Overview
This section of the guidebook focuses on Security. Having secure applications and infrastructure is key to help protect our fundraisers and supporters data.
Having strong security best practices is key to:
- Protecting our supporters, fundraisers and users data (legal and trust requirement).
- Eliminating cost of a compromised system using resources.
- Eliminating cost of a system being compromised resulting in a reduction on fundraising.
It is highly recommended to read over this section to get an understanding of the key areas of security.
Checklist
Below is a useful checklist of key things you should consider when developing projects.
Common
| Do | Don't |
|---|---|
| ✔️ If in doubt reach out to InfoSec & Data Governance | ❌ Use eval() |
| ✔️ Check for vulnerable regular expressions | ❌ Use child_process.exec() |
| ✔️ Run ESLint | ❌ Use fn() |
Infrastructure
| Do | Don't |
|---|---|
| ✔️ Regularly review AWS Security Hub | ❌ Store secrets insecurely |
| ✔️ Use access control lists | ❌ Store secrets in Lambda/ECS environment variables |
| ✔️ Use WAF for APIs | |
| ✔️ Apply the principle of least privilege | |
| ✔️ Regularly rotate secrets |
Frontend
| Do | Don't |
|---|---|
| ✔️ Sanitize user generated content | ❌ Use dangerouslySetInnerHTML |
| ✔️ Sanitize query input | ❌ Use unsafe JS evaluation (eval, setTimeout, setInterval, new Function()) |
| ✔️ Sanitize script tags | |
| ✔️ Setup a CSP | |
| ✔️ Use CAPTCHAs |
Repository
| Do | Don't |
|---|---|
| ✔️ Have a process to keep dependencies up to date | ❌ Store secrets in source |
Common Requirements
If in doubt reach out to InfoSec & Data Governance
If you are unsure or unclear about any aspect of security reach out to InfoSec. If you are unsure or unclear about any aspect of data security and handling reach out to Data Governance.
Run security linters
When developing code, keeping all security tips in mind can be really difficult. This is why there are Static Analysis Security Testing (SAST) tools. These tools do not execute your code, but they simply look for patterns that can contain security risks. As JavaScript is a dynamic and loosely-typed language, linting tools are really essential in the software development lifecycle. The linting rules should be reviewed periodically and the findings should be audited. Another advantage of these tools is the feature that you can add custom rules for patterns that you may see dangerous. ESLint and JSHint are commonly used SAST tools for JavaScript linting.
Use the CRUK ESLint package as a first step - ESLint.
Avoid using certain functions
There are some JavaScript functions that can be dangerous and should only be used where necessary or unavoidable. The first example is the eval() function. This function takes a string argument and executes it as any other JS source code. Combined with user input, this behaviour could potentially lead to remote code execution vulnerability.
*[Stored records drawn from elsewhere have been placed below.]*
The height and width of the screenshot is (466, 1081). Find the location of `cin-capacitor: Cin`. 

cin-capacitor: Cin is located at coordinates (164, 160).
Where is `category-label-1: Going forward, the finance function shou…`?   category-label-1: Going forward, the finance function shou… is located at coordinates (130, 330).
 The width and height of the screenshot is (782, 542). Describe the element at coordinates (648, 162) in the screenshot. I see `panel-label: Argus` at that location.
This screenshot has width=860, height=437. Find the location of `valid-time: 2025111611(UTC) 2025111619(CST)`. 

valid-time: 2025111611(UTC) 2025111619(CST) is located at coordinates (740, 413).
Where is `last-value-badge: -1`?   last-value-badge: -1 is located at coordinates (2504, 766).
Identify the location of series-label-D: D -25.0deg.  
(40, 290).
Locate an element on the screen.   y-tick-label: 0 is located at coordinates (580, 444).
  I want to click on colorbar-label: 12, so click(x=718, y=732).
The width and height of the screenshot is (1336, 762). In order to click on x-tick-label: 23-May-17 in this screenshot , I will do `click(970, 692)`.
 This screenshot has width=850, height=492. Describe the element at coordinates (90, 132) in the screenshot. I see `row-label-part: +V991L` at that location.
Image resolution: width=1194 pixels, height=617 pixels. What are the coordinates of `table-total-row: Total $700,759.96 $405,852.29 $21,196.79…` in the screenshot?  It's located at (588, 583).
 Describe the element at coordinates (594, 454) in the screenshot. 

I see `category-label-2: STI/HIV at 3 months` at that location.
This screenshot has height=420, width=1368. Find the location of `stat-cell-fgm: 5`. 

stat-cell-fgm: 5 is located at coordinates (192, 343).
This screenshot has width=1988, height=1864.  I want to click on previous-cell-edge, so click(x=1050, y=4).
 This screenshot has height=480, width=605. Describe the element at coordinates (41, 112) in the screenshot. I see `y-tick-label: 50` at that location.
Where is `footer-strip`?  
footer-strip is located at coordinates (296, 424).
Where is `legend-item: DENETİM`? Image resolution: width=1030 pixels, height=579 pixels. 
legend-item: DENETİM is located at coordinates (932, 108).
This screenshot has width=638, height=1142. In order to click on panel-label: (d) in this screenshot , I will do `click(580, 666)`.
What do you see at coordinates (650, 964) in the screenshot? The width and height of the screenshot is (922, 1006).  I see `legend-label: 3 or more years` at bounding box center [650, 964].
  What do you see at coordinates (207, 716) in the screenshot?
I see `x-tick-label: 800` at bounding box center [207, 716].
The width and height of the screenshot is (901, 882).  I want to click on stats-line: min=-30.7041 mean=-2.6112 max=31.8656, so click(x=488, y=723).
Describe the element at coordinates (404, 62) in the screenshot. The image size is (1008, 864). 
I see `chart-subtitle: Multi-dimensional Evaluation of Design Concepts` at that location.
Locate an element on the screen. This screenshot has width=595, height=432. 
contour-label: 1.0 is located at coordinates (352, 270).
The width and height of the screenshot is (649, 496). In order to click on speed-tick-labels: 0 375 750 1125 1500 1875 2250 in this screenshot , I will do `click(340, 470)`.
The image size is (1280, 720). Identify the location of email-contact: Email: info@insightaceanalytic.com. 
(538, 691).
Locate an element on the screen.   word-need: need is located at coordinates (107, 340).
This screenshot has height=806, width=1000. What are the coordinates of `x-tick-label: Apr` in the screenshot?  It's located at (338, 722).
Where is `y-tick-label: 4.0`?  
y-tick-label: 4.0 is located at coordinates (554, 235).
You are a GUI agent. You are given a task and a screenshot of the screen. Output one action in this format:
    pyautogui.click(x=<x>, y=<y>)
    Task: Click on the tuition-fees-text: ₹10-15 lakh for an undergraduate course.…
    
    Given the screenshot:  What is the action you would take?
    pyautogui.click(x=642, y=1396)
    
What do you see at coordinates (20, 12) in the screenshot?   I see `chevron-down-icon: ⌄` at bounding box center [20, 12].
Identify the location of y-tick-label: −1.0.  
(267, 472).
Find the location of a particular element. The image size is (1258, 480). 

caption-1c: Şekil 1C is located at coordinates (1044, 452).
Similarly, calls to child_process.exec can also be very dangerous. This function acts as a bash interpreter and sends its arguments to /bin/sh. By injecting input to this function, attackers can execute arbitrary commands on the server.
In addition to these functions, some modules require special care when being used. As an example, fs module handles filesystem operations. However, if improperly sanitized user input is fed into this module, your application may become vulnerable to file inclusion and directory traversal vulnerabilities. Similarly, vm module provides APIs for compiling and running code within V8 Virtual Machine contexts. Since it can perform dangerous actions by nature, it should be used within a sandbox.
These functions and modules should be used carefully, especially when combined with user input.
Avoid using vulnerable regular expressions
The Regular Expression Denial of Service (ReDoS) is a type of Denial of Service attack that uses regular expressions. Some Regular Expression (Regex) implementations cause extreme situations that makes the application very slow. Attackers can use such regex implementations to cause application to get into these extreme situations and hang for a long time. Such regular expressions are called evil if application can be stuck on crafted input. Generally, these regular expressions are exploited by grouping with repetition and alternation with overlapping. For example, the following regular expression ^(([a-z])+.)+[A-Z]([a-z])+$ can be used to specify Java class names. However, a very long string can also match with this regular expression.
There are some tools to check if a regex has a potential for causing denial of service. One example is vulnerable-regex-detector.